Evolving Practices: Navigating Patient Care in Newly Diagnosed & R/R Multiple Myeloma - Episode 9
Panelists discuss how they implement step-up dosing for bispecific antibodies, transitioning from inpatient to outpatient approaches using prophylactic tocilizumab and existing infrastructure from CAR-T and transplant programs.
Step-up Dosing with Bispecifics
Implementation of outpatient step-up dosing for bispecific antibodies requires significant institutional infrastructure development. Many centers initially performed inpatient dosing but are transitioning to outpatient approaches using existing resources from COVID-era monitoring systems or outpatient CAR-T and autologous transplant programs. Establishing 24/7 monitoring capabilities and integrating multiple institutional departments (clinical, pharmacy, administrative) represents a major implementation challenge.
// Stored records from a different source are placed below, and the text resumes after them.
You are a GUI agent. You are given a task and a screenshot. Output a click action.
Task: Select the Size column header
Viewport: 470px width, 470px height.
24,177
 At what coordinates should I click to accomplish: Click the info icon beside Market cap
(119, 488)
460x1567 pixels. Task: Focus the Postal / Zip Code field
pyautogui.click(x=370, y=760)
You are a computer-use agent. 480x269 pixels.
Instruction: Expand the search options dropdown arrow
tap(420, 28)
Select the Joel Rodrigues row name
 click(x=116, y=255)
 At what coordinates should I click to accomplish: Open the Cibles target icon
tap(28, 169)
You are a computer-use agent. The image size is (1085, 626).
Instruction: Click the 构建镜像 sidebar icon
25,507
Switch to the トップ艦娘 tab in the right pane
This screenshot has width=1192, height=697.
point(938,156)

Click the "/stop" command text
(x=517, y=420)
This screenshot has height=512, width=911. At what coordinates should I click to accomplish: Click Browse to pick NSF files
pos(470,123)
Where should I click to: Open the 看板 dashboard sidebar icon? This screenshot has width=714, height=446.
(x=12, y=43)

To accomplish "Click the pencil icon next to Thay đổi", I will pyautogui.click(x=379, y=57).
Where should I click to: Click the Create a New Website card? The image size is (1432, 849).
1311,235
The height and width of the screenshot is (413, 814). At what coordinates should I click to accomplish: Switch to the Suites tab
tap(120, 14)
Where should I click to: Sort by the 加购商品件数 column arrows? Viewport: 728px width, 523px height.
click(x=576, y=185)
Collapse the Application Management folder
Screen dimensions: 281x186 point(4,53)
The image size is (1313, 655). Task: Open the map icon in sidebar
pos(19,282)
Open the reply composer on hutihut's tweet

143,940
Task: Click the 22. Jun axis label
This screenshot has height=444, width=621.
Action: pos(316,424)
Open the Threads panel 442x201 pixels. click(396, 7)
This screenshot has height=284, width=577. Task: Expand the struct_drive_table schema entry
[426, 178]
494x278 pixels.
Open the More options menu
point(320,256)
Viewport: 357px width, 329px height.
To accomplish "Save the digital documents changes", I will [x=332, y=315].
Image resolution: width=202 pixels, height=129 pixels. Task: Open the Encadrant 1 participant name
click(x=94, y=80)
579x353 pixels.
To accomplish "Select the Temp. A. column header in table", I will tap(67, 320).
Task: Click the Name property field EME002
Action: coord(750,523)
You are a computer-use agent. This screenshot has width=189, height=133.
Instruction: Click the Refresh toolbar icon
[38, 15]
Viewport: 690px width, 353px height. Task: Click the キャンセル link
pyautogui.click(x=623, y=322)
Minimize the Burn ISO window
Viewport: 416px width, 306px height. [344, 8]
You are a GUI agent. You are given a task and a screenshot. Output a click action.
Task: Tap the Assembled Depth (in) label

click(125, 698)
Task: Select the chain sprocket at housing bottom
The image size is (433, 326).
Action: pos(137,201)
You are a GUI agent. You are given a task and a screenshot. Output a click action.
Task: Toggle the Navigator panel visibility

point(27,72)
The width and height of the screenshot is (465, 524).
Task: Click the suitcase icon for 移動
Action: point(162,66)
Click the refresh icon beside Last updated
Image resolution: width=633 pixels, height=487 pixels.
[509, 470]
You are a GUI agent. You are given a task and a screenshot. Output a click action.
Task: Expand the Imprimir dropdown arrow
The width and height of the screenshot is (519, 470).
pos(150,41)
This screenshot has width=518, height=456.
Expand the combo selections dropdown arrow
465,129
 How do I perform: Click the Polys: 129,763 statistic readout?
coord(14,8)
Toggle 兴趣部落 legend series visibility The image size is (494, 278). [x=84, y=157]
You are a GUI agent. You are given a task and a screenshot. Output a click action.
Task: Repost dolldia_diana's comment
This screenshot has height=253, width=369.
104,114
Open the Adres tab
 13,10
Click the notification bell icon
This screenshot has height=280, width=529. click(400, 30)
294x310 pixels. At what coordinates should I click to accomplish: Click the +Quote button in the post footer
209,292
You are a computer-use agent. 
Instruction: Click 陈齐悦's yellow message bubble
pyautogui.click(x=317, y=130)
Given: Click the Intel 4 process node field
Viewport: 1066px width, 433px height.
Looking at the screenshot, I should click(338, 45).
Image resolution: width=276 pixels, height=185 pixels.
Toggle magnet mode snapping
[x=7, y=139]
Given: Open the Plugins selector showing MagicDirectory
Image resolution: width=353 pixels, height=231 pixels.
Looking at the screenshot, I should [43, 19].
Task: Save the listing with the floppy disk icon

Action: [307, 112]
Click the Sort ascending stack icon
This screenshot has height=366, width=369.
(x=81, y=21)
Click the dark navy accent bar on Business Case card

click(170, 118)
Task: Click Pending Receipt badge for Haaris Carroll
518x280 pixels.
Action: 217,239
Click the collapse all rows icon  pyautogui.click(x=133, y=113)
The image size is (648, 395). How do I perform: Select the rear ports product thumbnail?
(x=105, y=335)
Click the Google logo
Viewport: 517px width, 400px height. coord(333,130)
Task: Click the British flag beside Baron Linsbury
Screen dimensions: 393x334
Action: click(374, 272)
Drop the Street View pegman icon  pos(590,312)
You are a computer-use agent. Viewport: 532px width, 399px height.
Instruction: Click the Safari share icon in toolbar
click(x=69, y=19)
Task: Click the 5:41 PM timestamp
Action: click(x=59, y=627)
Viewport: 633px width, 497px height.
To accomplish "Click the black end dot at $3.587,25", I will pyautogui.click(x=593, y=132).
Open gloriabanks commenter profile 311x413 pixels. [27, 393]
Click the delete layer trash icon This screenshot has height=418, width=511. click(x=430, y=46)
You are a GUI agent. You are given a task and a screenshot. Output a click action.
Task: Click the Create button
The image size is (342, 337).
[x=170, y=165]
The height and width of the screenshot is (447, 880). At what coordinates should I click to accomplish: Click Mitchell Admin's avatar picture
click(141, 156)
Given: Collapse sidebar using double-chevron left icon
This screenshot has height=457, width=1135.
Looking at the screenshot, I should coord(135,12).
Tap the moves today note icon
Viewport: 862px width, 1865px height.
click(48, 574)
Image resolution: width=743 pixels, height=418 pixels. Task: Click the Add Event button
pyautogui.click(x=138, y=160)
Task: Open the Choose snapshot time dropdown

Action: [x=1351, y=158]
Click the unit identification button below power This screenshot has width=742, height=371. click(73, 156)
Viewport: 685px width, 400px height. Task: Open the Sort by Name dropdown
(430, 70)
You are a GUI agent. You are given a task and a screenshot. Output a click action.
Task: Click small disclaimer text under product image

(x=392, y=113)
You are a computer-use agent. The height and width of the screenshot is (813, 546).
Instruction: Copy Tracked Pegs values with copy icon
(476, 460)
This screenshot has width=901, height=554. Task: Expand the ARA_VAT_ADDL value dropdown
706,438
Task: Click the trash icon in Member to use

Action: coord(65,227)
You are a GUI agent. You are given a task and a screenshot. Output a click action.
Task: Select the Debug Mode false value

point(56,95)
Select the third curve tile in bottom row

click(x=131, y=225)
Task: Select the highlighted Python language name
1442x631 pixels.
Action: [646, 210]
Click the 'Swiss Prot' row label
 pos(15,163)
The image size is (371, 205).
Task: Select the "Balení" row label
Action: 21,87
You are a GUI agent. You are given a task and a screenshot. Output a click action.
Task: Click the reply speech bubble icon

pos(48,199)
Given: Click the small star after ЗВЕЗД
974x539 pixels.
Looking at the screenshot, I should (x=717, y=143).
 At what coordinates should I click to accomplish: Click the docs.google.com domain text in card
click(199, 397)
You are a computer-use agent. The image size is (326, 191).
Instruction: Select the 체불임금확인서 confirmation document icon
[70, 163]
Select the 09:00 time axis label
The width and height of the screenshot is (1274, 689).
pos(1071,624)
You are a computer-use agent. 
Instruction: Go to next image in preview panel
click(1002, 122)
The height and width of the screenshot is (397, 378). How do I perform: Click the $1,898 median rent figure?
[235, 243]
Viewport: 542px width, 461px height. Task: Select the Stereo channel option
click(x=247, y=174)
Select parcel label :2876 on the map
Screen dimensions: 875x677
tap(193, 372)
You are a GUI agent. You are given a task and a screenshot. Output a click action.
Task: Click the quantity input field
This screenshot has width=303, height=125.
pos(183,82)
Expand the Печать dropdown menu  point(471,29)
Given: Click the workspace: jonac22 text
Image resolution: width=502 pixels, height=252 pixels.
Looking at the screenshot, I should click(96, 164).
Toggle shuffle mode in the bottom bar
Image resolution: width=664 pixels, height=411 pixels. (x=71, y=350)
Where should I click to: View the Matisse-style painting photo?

Prophylactic tocilizumab substantially reduces cytokine release syndrome incidence from approximately 70% to 20%, enabling safer outpatient administration. Patients receive tocilizumab prophylaxis, emergency contact information for intermediate care centers, pocket dexamethasone, and clear instructions to return if symptoms develop. Approximately 75% of patients can receive outpatient step-up dosing, with the remaining 25% requiring inpatient administration due to high disease burden, lack of adequate caregiver support, or other safety concerns.
Access to dedicated 24-hour intermediate care units specifically for oncology patients facilitates rapid evaluation and management of any complications arising from outpatient bispecific administration. The infrastructure developed for outpatient bispecific dosing can subsequently support expansion of outpatient CAR-T and autologous transplant programs, representing a broader institutional capability enhancement beyond bispecifics alone.